[Start of section]
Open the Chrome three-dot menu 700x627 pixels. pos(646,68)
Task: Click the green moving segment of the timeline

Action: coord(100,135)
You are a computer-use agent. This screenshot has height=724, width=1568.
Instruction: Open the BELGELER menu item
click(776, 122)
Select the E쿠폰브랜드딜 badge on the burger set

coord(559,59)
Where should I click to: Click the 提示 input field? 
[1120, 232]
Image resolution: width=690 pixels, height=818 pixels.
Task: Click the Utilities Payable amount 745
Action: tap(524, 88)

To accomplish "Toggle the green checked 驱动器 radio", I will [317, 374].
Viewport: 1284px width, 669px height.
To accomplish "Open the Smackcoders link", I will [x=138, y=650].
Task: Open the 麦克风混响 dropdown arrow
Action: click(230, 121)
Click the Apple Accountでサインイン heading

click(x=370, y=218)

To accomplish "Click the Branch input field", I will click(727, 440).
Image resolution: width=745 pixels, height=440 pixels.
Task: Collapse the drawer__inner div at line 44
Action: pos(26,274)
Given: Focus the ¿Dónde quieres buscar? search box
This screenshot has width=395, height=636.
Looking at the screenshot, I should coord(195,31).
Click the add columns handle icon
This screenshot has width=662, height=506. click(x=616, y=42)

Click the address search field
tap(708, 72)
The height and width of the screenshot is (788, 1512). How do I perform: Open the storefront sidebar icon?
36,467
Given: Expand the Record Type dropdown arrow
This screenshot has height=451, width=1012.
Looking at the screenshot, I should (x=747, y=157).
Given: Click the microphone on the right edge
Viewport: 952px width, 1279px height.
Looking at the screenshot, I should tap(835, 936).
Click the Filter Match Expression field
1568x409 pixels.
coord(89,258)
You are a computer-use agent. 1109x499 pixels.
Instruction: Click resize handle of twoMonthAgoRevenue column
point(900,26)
[End of section]
**What is expected:** What you need to do is repeat every record above exactly.

**Written solution:**
Open the Chrome three-dot menu 700x627 pixels. pos(646,68)
Task: Click the green moving segment of the timeline

Action: coord(100,135)
You are a computer-use agent. This screenshot has height=724, width=1568.
Instruction: Open the BELGELER menu item
click(776, 122)
Select the E쿠폰브랜드딜 badge on the burger set

coord(559,59)
Where should I click to: Click the 提示 input field? 
[1120, 232]
Image resolution: width=690 pixels, height=818 pixels.
Task: Click the Utilities Payable amount 745
Action: tap(524, 88)

To accomplish "Toggle the green checked 驱动器 radio", I will [317, 374].
Viewport: 1284px width, 669px height.
To accomplish "Open the Smackcoders link", I will [x=138, y=650].
Task: Open the 麦克风混响 dropdown arrow
Action: click(230, 121)
Click the Apple Accountでサインイン heading

click(x=370, y=218)

To accomplish "Click the Branch input field", I will click(727, 440).
Image resolution: width=745 pixels, height=440 pixels.
Task: Collapse the drawer__inner div at line 44
Action: pos(26,274)
Given: Focus the ¿Dónde quieres buscar? search box
This screenshot has width=395, height=636.
Looking at the screenshot, I should coord(195,31).
Click the add columns handle icon
This screenshot has width=662, height=506. click(x=616, y=42)

Click the address search field
tap(708, 72)
The height and width of the screenshot is (788, 1512). How do I perform: Open the storefront sidebar icon?
36,467
Given: Expand the Record Type dropdown arrow
This screenshot has height=451, width=1012.
Looking at the screenshot, I should (x=747, y=157).
Given: Click the microphone on the right edge
Viewport: 952px width, 1279px height.
Looking at the screenshot, I should tap(835, 936).
Click the Filter Match Expression field
1568x409 pixels.
coord(89,258)
You are a computer-use agent. 1109x499 pixels.
Instruction: Click resize handle of twoMonthAgoRevenue column
point(900,26)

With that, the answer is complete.